You are here

Geometric Analysis

Peter Li
Cambridge University Press
Publication Date: 
Number of Pages: 
Cambridge Studies in Advanced Mathematics 134
[Reviewed by
Michael Berg
, on

The author of this book notes that his focus falls on the “linear theory” aspects of geometric analysis, specifically the question of the eigenvalues of the Laplacian and the connection this theme has with, in particular, “the study of non-linear partial differential equations that arise in geometry.” This means, of course, that the prevailing setting, at least as far as the geometry is concerned, is that of Riemannian manifolds; the book accordingly starts out with a discussion of the important question of “[the f]irst and second variational formulas for area.” This approach presupposes some familiarity on the reader’s part with Riemannian geometry per se, and this suggests as an implicit prerequisite a decent facility with the material covered in, for instance, Steven Rosenberg’s excellent The Laplacian on a Riemannian Manifold, and/or Isaac Chavel’s (also excellent, but very differently flavored) Riemannian Geometry: A Modern Introduction. Rosenberg’s text specifically advertises itself as “an introduction to analysis on manifolds,” and therefore probably has the edge as far as forming a proper prelude to the present book is concerned: Peter Li’s objective is expressly analytic, after all. But that’s not all…

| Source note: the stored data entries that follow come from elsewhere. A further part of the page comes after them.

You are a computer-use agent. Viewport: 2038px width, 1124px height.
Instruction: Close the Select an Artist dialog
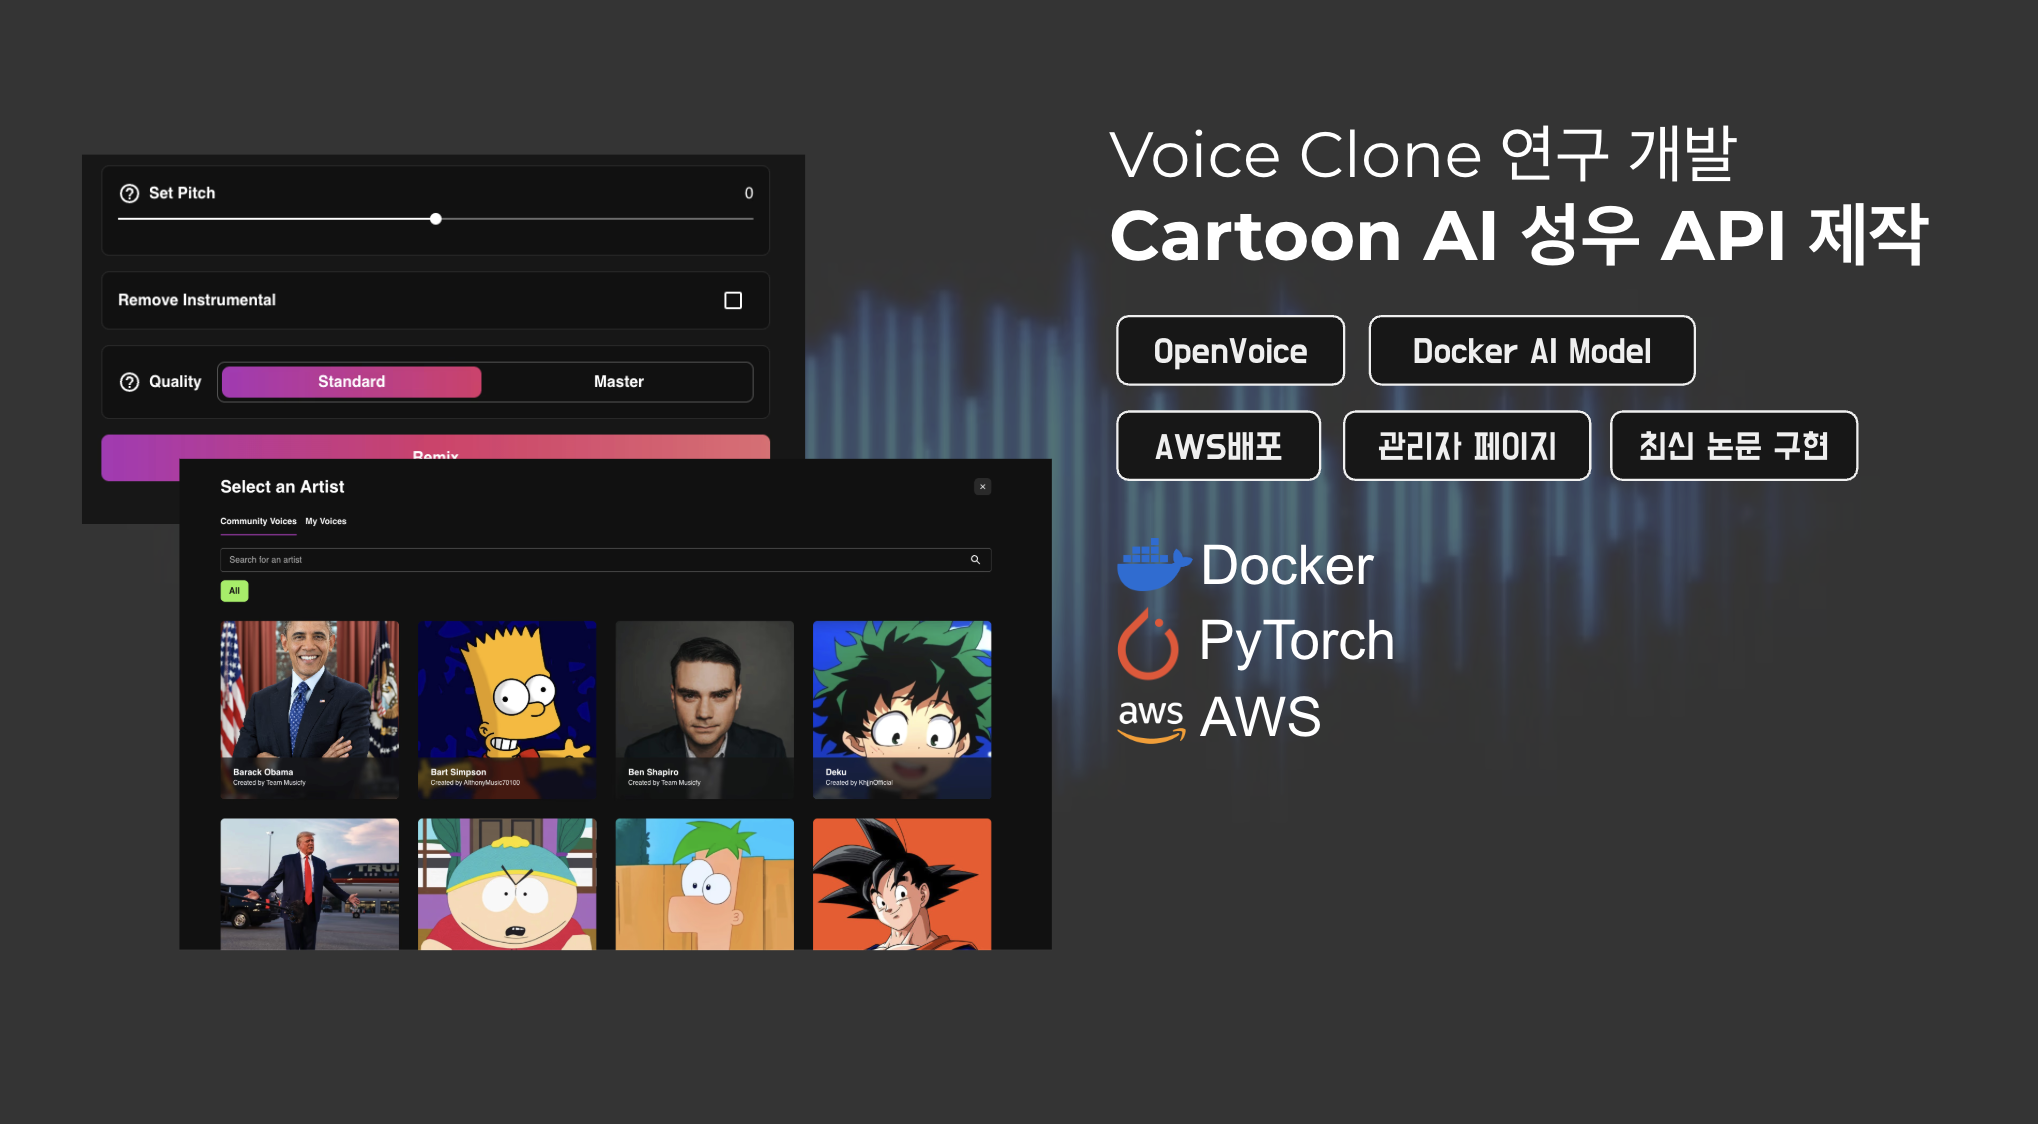click(983, 487)
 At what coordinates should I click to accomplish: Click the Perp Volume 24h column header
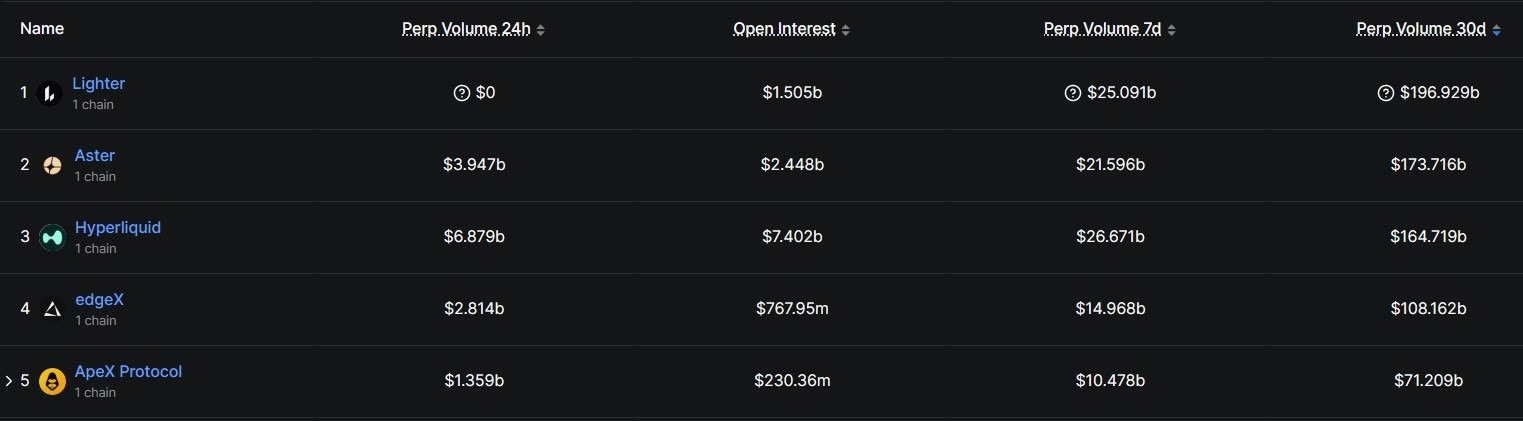[x=466, y=29]
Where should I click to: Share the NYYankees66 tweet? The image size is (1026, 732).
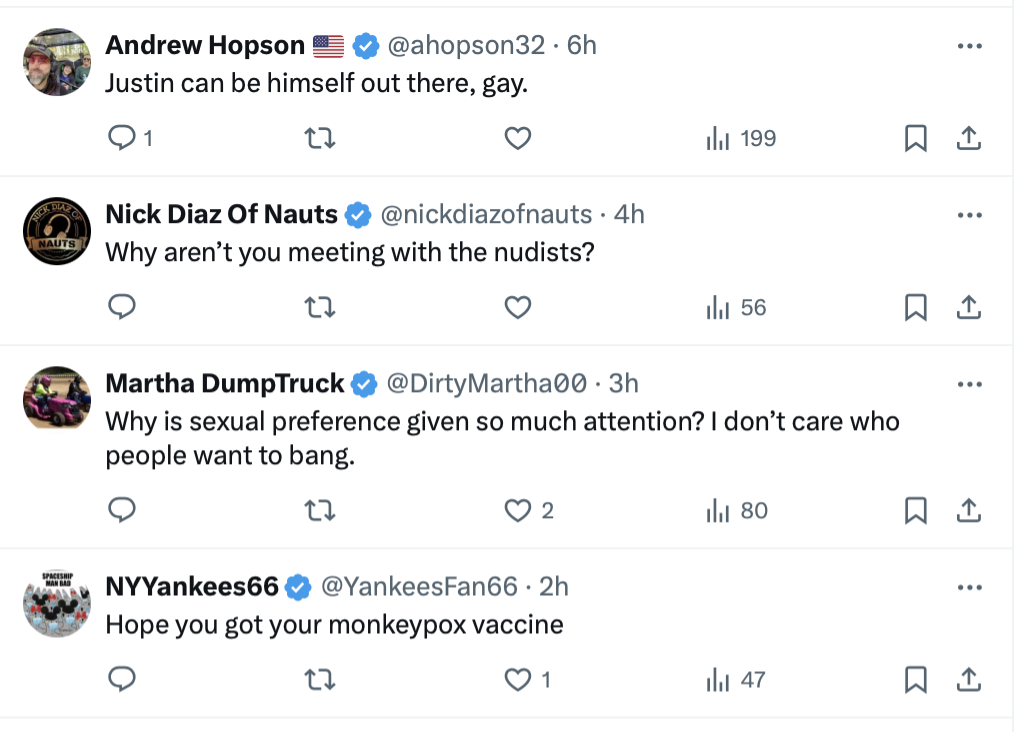[968, 680]
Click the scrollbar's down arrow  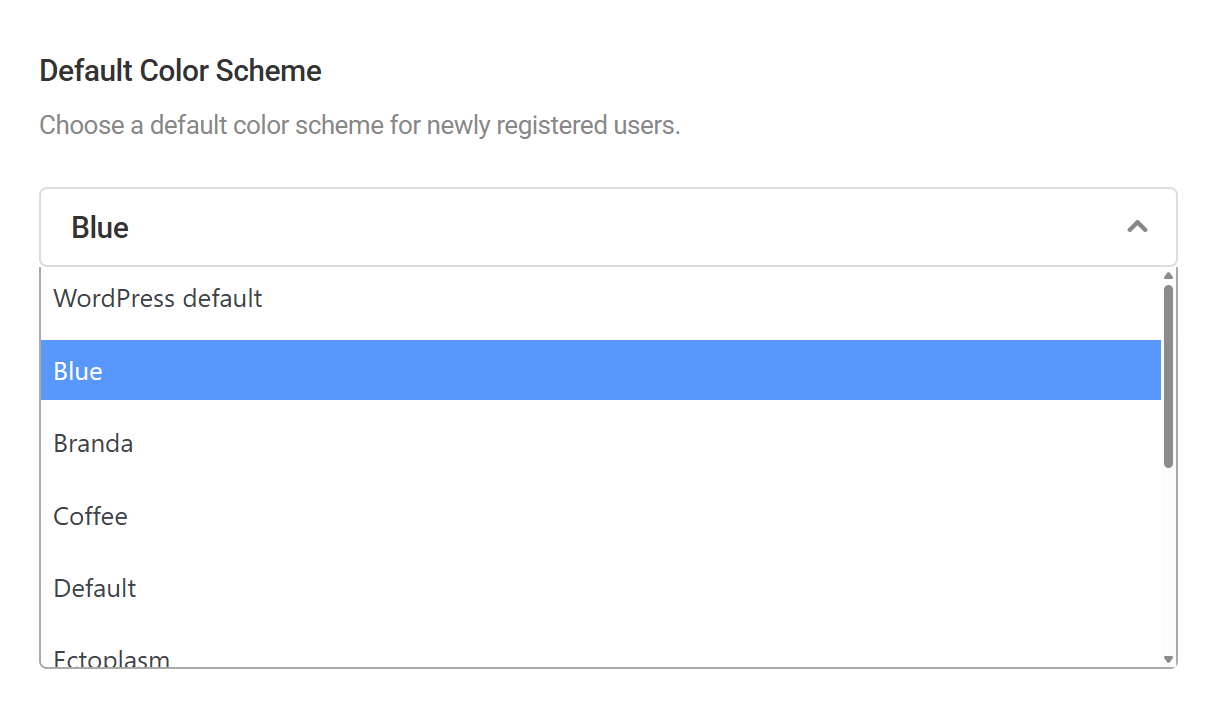tap(1168, 658)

In short order Li gets to volume comparison and Laplacian comparison theorems, and by around page 40 he has hit the topic of Poincaré’s inequality and the first eigenvalue (of the Laplacian), or more specifically the smallest non-zero eigenvalue of the Dirichlet Laplacian. One of the salient points is that by a 1976 theorem of Cheng, this value is dominated by the first Dirichlet eigenvalue of a certain associated geodesic ball. The proof of this result is already sporty indeed, combining hard analysis (maximum principles, Lipschitz functions, Dirichlet boundary conditions, &c.), with some pretty sophisticated geometry and such business as Rayleigh’s principle for eigenvalues. This gives the flavor of what we’re dealing with here: the material on Poincaré’s inequality and the first eigenvalue mentioned above culminates some 10 pages later in a 1980 theorem of the author and S-T. Yau bounding this eigenvalue below by a value depending on the diameter of the underlying manifold (taken to be compact and of course finite dimensional) and its Ricci curvature. Very deep and serious stuff.

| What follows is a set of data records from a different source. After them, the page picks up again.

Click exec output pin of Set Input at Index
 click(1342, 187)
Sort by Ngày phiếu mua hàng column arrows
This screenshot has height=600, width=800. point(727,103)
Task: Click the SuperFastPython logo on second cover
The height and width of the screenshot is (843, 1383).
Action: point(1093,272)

And it goes on from there. Sobolev space methods come in, in spades, the heat equation is (naturally) prominently featured, and the intensity rises and rises. This is pretty austere mathematics, and certainly is not for rookies.

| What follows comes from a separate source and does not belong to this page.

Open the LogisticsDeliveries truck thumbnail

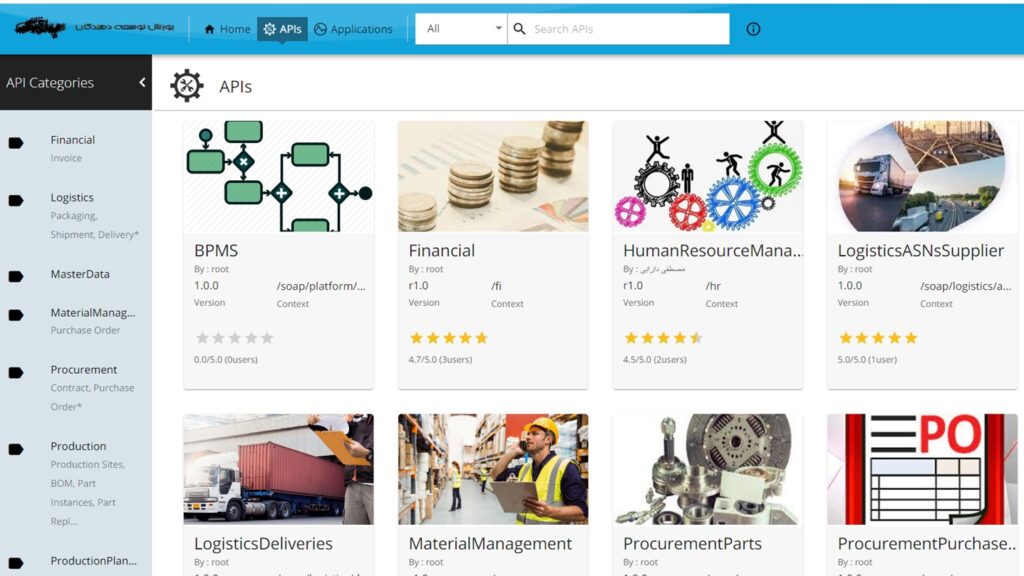click(278, 469)
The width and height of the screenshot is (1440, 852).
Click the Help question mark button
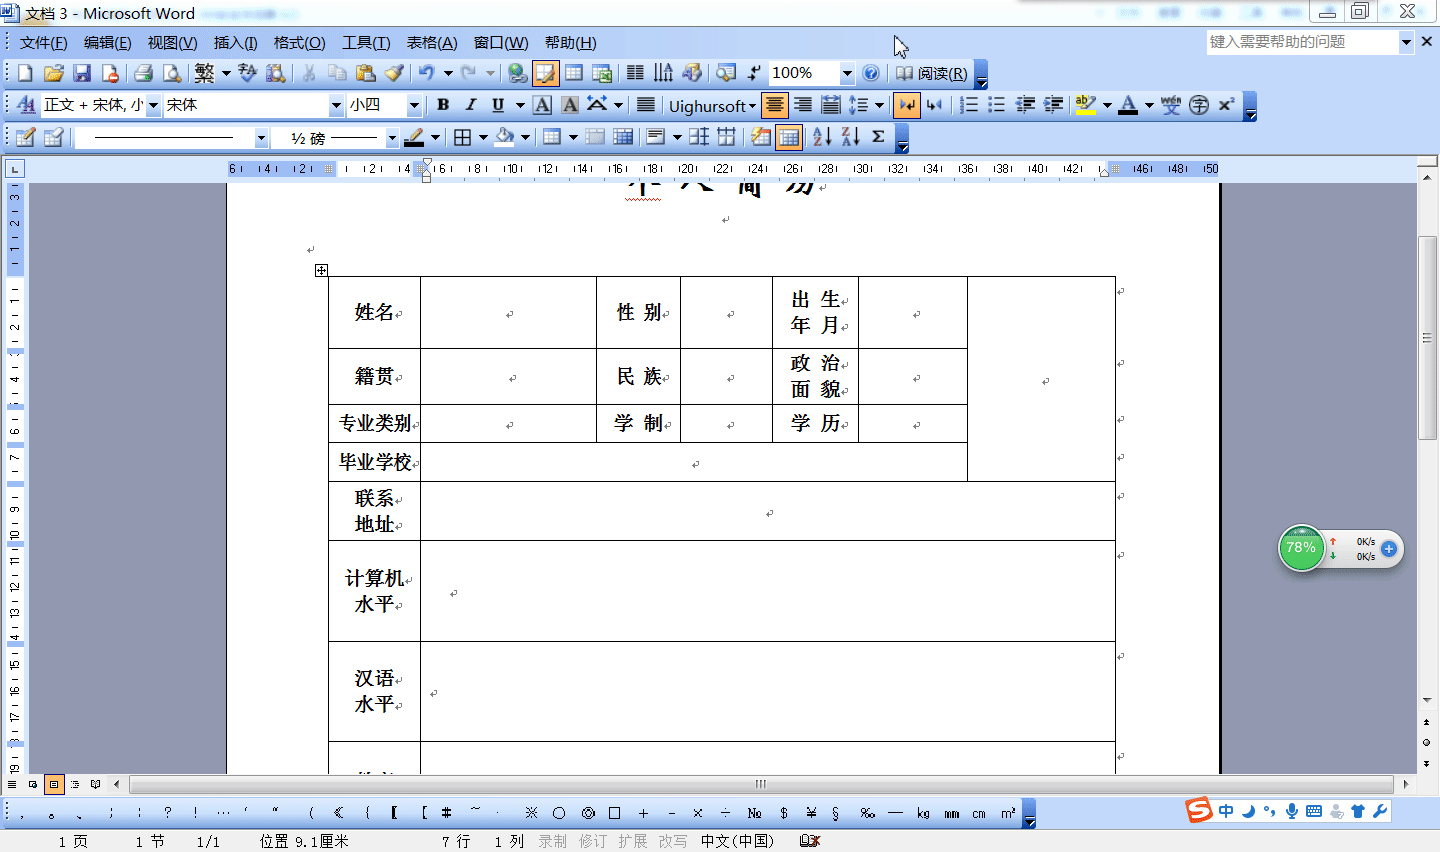point(871,73)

Geometric analysis is one of the hottest areas in mathematics these days, as illustrated for instance by its appearance in Perelman’s proof of the Poincaré Conjecture. But Peter Li’s Geometric Analysis is not focused on such topological questions: it is analysis, unapologetically and with extreme prejudice. Every page bespeaks this message. Indeed, the book is meant to lead properly prepared researchers in this area more deeply into the field, as is borne out by the fact that much of the included material was originally presented in various research workshops and advanced courses, from MSRI to Seoul and from UC Irvine to the fourteenth “Escola de Geometria Differencial” in Brazil. Thus, for the right audience of analysts (and, I suppose, differential geometers of a certain disposition), this book is indeed right on target. But, again, it is by no means for the non-initiated.

Michael Berg is Professor of Mathematics at Loyola Marymount University in Los Angeles, CA.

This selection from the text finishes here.